▸ Exercise details
Write the records out once more. Leave each line exactly as given.

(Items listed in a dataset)
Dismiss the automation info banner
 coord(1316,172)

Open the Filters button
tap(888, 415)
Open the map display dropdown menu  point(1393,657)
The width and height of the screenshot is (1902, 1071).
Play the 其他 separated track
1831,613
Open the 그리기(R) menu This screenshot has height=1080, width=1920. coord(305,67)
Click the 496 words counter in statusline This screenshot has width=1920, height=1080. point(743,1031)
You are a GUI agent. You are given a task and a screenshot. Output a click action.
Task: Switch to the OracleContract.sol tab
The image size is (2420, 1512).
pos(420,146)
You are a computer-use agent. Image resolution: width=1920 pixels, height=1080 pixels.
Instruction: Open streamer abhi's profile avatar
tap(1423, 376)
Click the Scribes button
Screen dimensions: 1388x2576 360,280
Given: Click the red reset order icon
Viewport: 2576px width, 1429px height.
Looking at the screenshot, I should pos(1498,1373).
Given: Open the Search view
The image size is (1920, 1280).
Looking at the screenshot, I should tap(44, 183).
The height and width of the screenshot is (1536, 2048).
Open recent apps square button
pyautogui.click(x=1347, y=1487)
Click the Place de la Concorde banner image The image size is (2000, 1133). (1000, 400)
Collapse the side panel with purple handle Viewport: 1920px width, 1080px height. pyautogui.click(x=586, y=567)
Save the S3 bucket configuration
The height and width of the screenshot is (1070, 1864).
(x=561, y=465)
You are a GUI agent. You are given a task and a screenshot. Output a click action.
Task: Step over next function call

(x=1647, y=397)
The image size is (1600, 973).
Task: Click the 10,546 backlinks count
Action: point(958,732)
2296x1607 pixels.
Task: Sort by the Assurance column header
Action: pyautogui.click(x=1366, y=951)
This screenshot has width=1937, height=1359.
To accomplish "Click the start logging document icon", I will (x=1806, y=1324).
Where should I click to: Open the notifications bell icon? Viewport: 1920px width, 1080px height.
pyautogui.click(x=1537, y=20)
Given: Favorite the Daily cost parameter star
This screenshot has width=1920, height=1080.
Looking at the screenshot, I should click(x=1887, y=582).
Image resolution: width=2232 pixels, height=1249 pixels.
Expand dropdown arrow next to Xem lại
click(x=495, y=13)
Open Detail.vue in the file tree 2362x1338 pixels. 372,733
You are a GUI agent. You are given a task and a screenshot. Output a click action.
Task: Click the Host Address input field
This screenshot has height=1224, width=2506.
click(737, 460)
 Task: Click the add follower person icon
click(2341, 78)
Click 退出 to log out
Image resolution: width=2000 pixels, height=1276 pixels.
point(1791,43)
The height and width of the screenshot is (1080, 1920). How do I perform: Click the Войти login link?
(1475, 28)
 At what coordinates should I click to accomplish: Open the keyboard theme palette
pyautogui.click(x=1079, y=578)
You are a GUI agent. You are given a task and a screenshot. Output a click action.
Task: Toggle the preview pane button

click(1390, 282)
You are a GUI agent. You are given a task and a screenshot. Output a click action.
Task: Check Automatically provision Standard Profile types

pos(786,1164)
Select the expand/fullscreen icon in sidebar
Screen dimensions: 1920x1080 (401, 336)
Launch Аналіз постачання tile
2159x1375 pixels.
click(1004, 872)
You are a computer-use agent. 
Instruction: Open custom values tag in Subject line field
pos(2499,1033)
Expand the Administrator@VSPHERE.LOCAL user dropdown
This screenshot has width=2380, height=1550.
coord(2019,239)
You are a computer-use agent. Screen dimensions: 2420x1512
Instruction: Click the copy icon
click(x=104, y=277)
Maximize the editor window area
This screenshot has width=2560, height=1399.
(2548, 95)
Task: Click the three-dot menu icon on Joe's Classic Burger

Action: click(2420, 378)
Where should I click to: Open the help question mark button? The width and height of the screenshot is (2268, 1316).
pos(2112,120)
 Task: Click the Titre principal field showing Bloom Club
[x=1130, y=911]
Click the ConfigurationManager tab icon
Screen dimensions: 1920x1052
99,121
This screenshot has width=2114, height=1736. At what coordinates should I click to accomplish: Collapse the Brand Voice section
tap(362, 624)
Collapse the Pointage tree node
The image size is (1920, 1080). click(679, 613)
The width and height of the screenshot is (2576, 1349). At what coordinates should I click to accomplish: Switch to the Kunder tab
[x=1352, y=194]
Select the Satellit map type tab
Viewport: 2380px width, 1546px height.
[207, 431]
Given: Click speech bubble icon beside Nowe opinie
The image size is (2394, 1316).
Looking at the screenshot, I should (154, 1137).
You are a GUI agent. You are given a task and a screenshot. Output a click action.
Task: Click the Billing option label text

▸ Solution for this exercise
Dismiss the automation info banner
 coord(1316,172)

Open the Filters button
tap(888, 415)
Open the map display dropdown menu  point(1393,657)
The width and height of the screenshot is (1902, 1071).
Play the 其他 separated track
1831,613
Open the 그리기(R) menu This screenshot has height=1080, width=1920. coord(305,67)
Click the 496 words counter in statusline This screenshot has width=1920, height=1080. point(743,1031)
You are a GUI agent. You are given a task and a screenshot. Output a click action.
Task: Switch to the OracleContract.sol tab
The image size is (2420, 1512).
pos(420,146)
You are a computer-use agent. Image resolution: width=1920 pixels, height=1080 pixels.
Instruction: Open streamer abhi's profile avatar
tap(1423, 376)
Click the Scribes button
Screen dimensions: 1388x2576 360,280
Given: Click the red reset order icon
Viewport: 2576px width, 1429px height.
Looking at the screenshot, I should pos(1498,1373).
Given: Open the Search view
The image size is (1920, 1280).
Looking at the screenshot, I should tap(44, 183).
The height and width of the screenshot is (1536, 2048).
Open recent apps square button
pyautogui.click(x=1347, y=1487)
Click the Place de la Concorde banner image The image size is (2000, 1133). (1000, 400)
Collapse the side panel with purple handle Viewport: 1920px width, 1080px height. pyautogui.click(x=586, y=567)
Save the S3 bucket configuration
The height and width of the screenshot is (1070, 1864).
(x=561, y=465)
You are a GUI agent. You are given a task and a screenshot. Output a click action.
Task: Step over next function call

(x=1647, y=397)
The image size is (1600, 973).
Task: Click the 10,546 backlinks count
Action: point(958,732)
2296x1607 pixels.
Task: Sort by the Assurance column header
Action: pyautogui.click(x=1366, y=951)
This screenshot has width=1937, height=1359.
To accomplish "Click the start logging document icon", I will (x=1806, y=1324).
Where should I click to: Open the notifications bell icon? Viewport: 1920px width, 1080px height.
pyautogui.click(x=1537, y=20)
Given: Favorite the Daily cost parameter star
This screenshot has width=1920, height=1080.
Looking at the screenshot, I should click(x=1887, y=582).
Image resolution: width=2232 pixels, height=1249 pixels.
Expand dropdown arrow next to Xem lại
click(x=495, y=13)
Open Detail.vue in the file tree 2362x1338 pixels. 372,733
You are a GUI agent. You are given a task and a screenshot. Output a click action.
Task: Click the Host Address input field
This screenshot has height=1224, width=2506.
click(737, 460)
 Task: Click the add follower person icon
click(2341, 78)
Click 退出 to log out
Image resolution: width=2000 pixels, height=1276 pixels.
point(1791,43)
The height and width of the screenshot is (1080, 1920). How do I perform: Click the Войти login link?
(1475, 28)
 At what coordinates should I click to accomplish: Open the keyboard theme palette
pyautogui.click(x=1079, y=578)
You are a GUI agent. You are given a task and a screenshot. Output a click action.
Task: Toggle the preview pane button

click(1390, 282)
You are a GUI agent. You are given a task and a screenshot. Output a click action.
Task: Check Automatically provision Standard Profile types

pos(786,1164)
Select the expand/fullscreen icon in sidebar
Screen dimensions: 1920x1080 (401, 336)
Launch Аналіз постачання tile
2159x1375 pixels.
click(1004, 872)
You are a computer-use agent. 
Instruction: Open custom values tag in Subject line field
pos(2499,1033)
Expand the Administrator@VSPHERE.LOCAL user dropdown
This screenshot has width=2380, height=1550.
coord(2019,239)
You are a computer-use agent. Screen dimensions: 2420x1512
Instruction: Click the copy icon
click(x=104, y=277)
Maximize the editor window area
This screenshot has width=2560, height=1399.
(2548, 95)
Task: Click the three-dot menu icon on Joe's Classic Burger

Action: click(2420, 378)
Where should I click to: Open the help question mark button? The width and height of the screenshot is (2268, 1316).
pos(2112,120)
 Task: Click the Titre principal field showing Bloom Club
[x=1130, y=911]
Click the ConfigurationManager tab icon
Screen dimensions: 1920x1052
99,121
This screenshot has width=2114, height=1736. At what coordinates should I click to accomplish: Collapse the Brand Voice section
tap(362, 624)
Collapse the Pointage tree node
The image size is (1920, 1080). click(679, 613)
The width and height of the screenshot is (2576, 1349). At what coordinates should I click to accomplish: Switch to the Kunder tab
[x=1352, y=194]
Select the Satellit map type tab
Viewport: 2380px width, 1546px height.
[207, 431]
Given: Click speech bubble icon beside Nowe opinie
The image size is (2394, 1316).
Looking at the screenshot, I should (154, 1137).
You are a GUI agent. You are given a task and a screenshot. Output a click action.
Task: Click the Billing option label text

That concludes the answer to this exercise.